◆ Quoted text ◆

============================================================

Good to know. If I use this method, how should I see when I have collected one of my 60 second batches?
I have experimented with having N number of preforked Perl child workers which all listen on "sub" pipes in a round-robin (modulo on Perl's $. variable), but I quickly found what you've already pointed out, that this is a sync pipe, so there's no sense in round-robin-ing since the parent can't move on to the next child pipe until the first child is done reading anyway.
That method would not work for me anyway because I need all of my messages in a single memory space so I can crunch them down to look for anomalies. If they ended up littered into a bunch of child processes that would not get me very far.
That's fine, since I have never found the Syslog-NG -> Perl end of things to be a bottleneck. In our setup, I have Perl do some simple massaging of the logs and then write out to a tab-separated file in one minute batches.
Good to know where the bottlenecks aren't! :) Note that in my case I am only concerned about making sure I don't bog down the syslog-ng daemon with slowness of my Perl code. If my stuff chokes the daemon that's a disaster. It is OK if I am forced to lose some things sometimes going to the Perl end.
I then load the file in using MySQL LOAD DATA INFILE, and this can get you 100k mps sustained into a database if you're light on the indexing. There's also no reason you couldn't simply write the logs from Perl to flat file in sqlite format, which would allow you to skip the MySQL step entirely. It really depends what you want the final format of the logs to be in.
I have two cases I am trying to solve. 1) Crunch on the logs in 60 second batches to look for anomalies. For this case I will need: * all messages available in the memory of a single Perl process / thread / etc. to perform the computations -and either- * some way of either being able to pull in more messages from the next batch while processing the last batch (in Java I used two threads and this worked fine for a past project) -or- * some way of batching messages coming in, and knowing when a batch is done, so i can spend the next ~55 seconds doing processing, before preparing again to receive a new batch-- so far I don't have a scientific way of knowing I've gotten the entire batch from the daemon 2) I want to write logs to the DB. For this I am hoping to use the native daemon support if possible, but if not I will do it from Perl. If I will do it from Perl I will still want batching so I can do a bulk write and bulk commit via LOAD DATA INFILE or another high speed technique such as Oracle bulk load, etc.

============================================================

◆ Data ◆
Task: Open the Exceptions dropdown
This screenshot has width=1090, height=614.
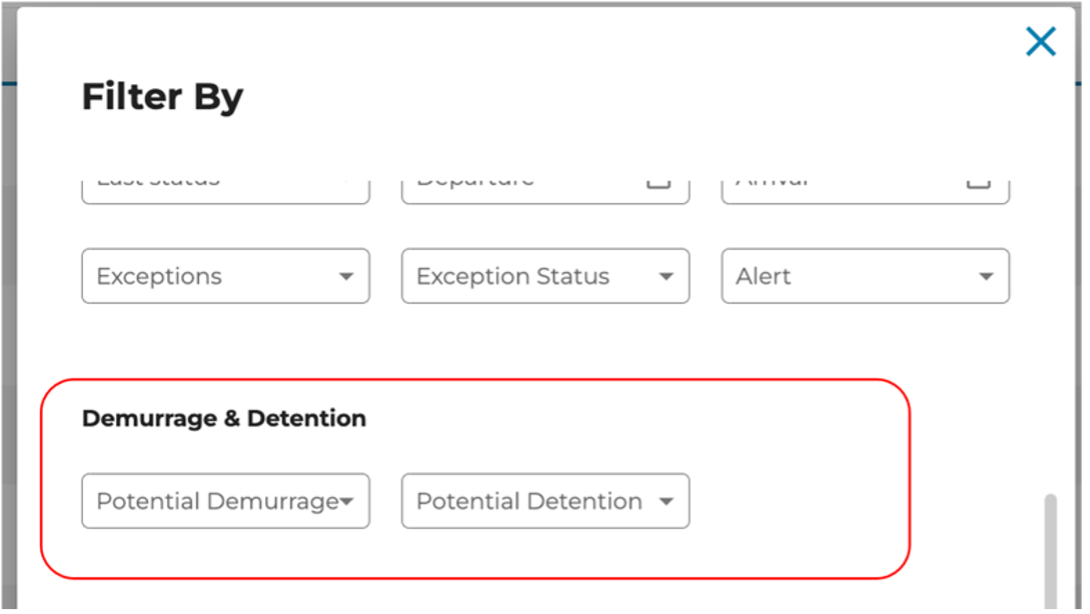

============================================================

◆ Goals ◆
(a) In the syslog-ng and Perl discussion, how many messages per second can MySQL LOAD DATA INFILE sustain into a database when indexing is light?
(b) Continue the syslog-ng and Perl discussion, starting after its last sentence.

◆ Response list ◆
(a) 100k mps.

(b)
In any case, I would discourage you from trying the async framework route as it adds way too much overhead.
Agreed. I looked at Moose, AnyEvent, POE, etc. and concluded they were too complicated and would not provide much benefit over simple select for my case.
If you do in fact find a bottleneck with pipes, I would think that a solution involving UDP sent to a local port could work with some fancy iptables load balancing. You would be limited to netstat counters to detect losses, but it would probably work. But unless you hit a pipe bottleneck, I think all of that is more trouble than it is worth.
Not going to help much in my case because I don't have a way of crunching logs to find anomalies if they end up in fragmented memory of different processes.
--Martin
Matthew.
On Wed, Sep 8, 2010 at 12:02 AM, <syslogng@feystorm.net> wrote:
Sent: Martedì 7 Settembre 2010 19.42.52 From: Matthew Hall <mhall@mhcomputing.net> To: Syslog-ng users' and developers' mailing list <syslog-ng@lists.balabit.hu> Subject: Re: [syslog-ng] Buffering AF_UNIX Destination, Batch Post Processing Messages
Syslog-ng will queue all the destination messages until the oldest message is 60 seconds old, and then flushes them all out at once.
This part is tricky. How do I tell if I have received all the messages? How do I know when I have hit the end of the batch? Is it possible to have the daemon insert a marker message, or is there some other way I can check for this?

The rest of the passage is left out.